Thanks, Dave. That is still a work in progress. I hope to get it out sometime next year. Stay tuned. Randy
Thank you. Putting historical perspective on the good book helps reasoning people see past the literal interpretations & see the deeper meanings we can glean. Plucking out the bones is a good way to put it! Thank heavens my Christian upbringing encouraged an independent investigation of truth. Taught with love; anything that didn’t make sense I didn’t feel forced to swallow… & those fell away.
But perhaps the collection of works that make up the Biblical canon are the “word of God.” Isn’t Homer’s Iliad the word of God? Or Twain’s Huckleberry Finn? Or Dylan’s “I Shall Be Released”? If we (good and bad) are the work of God, aren’t our works also?
I agree up to a point. Many works are “divine” including Rembrandt Bach Beethoven and the Beatles. It’s the article “the” before any one of them that is inappropriate.

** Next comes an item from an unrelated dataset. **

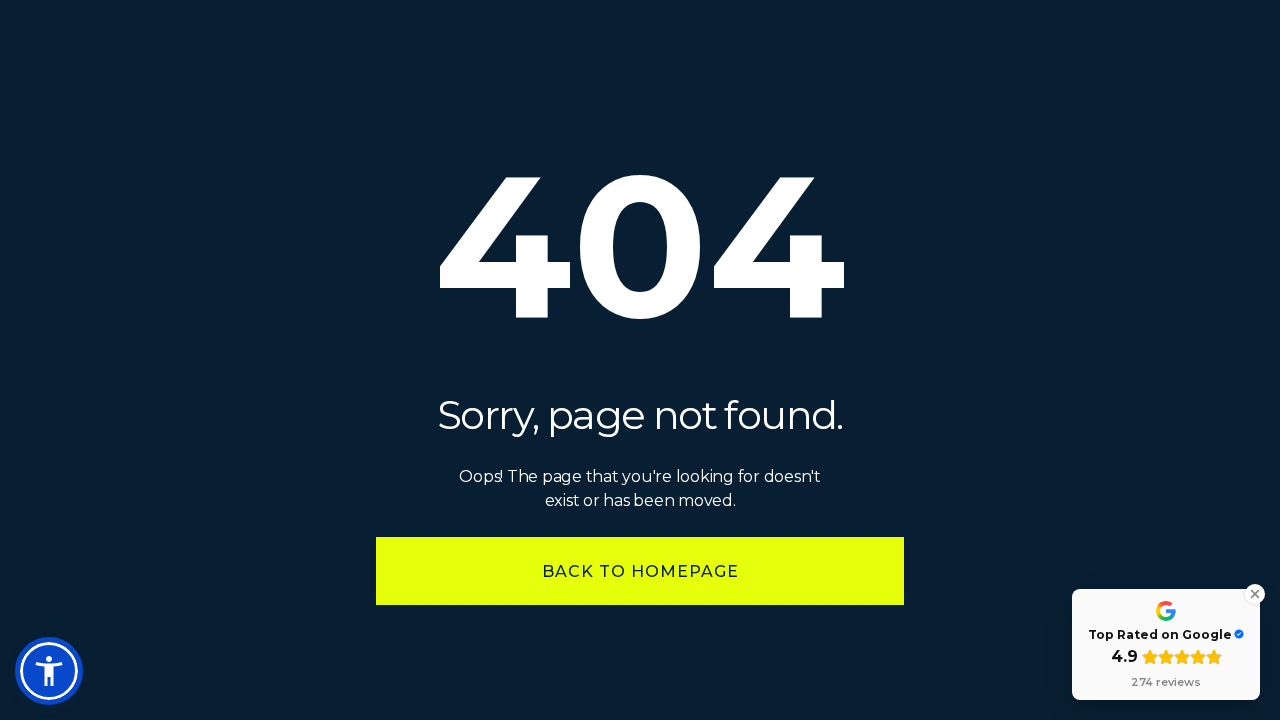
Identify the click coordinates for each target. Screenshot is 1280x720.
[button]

I knew Ernest a little bit and have never met anyone more instantly likable. He also had the best southern accent ever. And his mind was a beautiful thing. Know him two minutes and you were on common ground. Rest in peace. As for feeling guilty, don’t. We all let our friends down in one way or another, but we are reminded by their friendship that we must be doing at least some things right.
What great comments on a good piece that makes you think!
Thank you for bringing reality to what seems like a “fairy tale” in many parts! I only hope your friend died “at peace“ realizing God couldn’t love him any more or any less regardless of his belief or lack of belief in the Bible!
Thanks! You are making me think again after some time off to just sleep and eat. Earnest questions indeed!